A London-based entrepreneur is flying high after securing funding for his business.
However, Oliver Morgan, founder of fuel supply company Universal Fuels, did not rely on the bank to raise part of the £250,000 he required to drive the company forward.
Instead, he turned to crowd funding website Crowdcube to raise £100,000 of that total, which will be used to help the Croydon-based company expand into the forecourt retail sector and export its lubricants products overseas. Morgan also plans to buy road tankers in a bid to cut Universal’s transport costs. Not bad for a company that was only formed in 2009.
Crowd funding involves a group of people pooling their money together to back a business venture.
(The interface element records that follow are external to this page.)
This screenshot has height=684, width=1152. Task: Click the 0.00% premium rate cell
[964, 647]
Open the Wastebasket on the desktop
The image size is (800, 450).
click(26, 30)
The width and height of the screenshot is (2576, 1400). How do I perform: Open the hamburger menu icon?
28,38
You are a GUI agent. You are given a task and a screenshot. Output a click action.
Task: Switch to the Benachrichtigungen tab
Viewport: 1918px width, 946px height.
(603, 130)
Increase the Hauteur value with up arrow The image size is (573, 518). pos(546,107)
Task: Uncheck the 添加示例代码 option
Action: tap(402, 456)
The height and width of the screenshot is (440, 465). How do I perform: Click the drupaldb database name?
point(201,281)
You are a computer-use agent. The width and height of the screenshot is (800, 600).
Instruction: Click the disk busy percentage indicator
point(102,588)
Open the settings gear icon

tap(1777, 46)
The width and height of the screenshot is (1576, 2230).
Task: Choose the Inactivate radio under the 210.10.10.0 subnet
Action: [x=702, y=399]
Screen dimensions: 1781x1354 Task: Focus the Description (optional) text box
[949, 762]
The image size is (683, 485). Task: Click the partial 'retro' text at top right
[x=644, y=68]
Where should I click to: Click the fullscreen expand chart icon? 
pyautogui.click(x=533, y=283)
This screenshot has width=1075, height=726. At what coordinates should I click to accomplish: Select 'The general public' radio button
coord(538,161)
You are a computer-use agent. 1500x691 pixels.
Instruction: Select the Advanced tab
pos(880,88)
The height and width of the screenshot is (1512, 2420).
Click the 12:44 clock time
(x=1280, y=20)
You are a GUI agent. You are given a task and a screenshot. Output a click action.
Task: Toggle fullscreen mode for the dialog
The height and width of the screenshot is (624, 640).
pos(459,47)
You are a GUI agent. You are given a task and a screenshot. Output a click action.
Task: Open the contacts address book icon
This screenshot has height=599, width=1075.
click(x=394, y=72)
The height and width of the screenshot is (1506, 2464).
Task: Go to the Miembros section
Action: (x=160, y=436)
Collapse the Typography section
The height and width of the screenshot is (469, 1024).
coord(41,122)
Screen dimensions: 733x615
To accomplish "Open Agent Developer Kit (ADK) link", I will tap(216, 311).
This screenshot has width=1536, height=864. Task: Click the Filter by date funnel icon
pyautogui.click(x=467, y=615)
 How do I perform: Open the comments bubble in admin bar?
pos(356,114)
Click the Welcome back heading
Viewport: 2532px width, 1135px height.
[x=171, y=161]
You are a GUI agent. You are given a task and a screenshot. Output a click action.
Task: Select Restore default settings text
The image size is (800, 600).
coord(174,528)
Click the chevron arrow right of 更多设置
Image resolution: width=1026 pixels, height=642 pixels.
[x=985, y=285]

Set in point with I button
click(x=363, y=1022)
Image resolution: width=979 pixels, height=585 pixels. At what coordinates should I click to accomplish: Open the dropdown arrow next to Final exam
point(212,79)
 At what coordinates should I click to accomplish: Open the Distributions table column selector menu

It is becoming an increasingly popular way of funding business start-ups looking to expand, especially in an era when borrowing from high street lenders can be difficult.
Commenting on why he opted to use crowd-funding ahead of venture capital and angel investors, Morgan said: “Having a large number of potential customers becoming shareholders over one or two VCs (venture capitalists) or angels who would be focused on quick ROIs (return on investments) and exit options seemed a no-brainer.
“There are a large number of reasons why crowd funding is a better route for an investment size of this amount for a consumer facing business. One, you don’t just get investors – you get loyal customers and cheerleaders.
“Two, you don’t have one or two very large investors breathing down your neck. Three, having 100 shareholders/customers can make the difference when entering a new market to give you some level of instant scale.
“And you get your own personal focus group to get opinions from and try new products out on. Not forgetting 100 heads are better than one.”
The future looks bright for Universal Fuels, which has gone from strength to strength since being formed three years ago. Finance is often key to robust expansion plans and Morgan had a few wise words for business owners looking to raise enough money to finance expansion.
He said: “Try crowd funding, it’s the best way in my opinion. But also be confident in reaching out to VCs, people quickly get a sense of how much you believe in what you’re saying, and if the belief is there you find many doors will open easier than you might have thought.”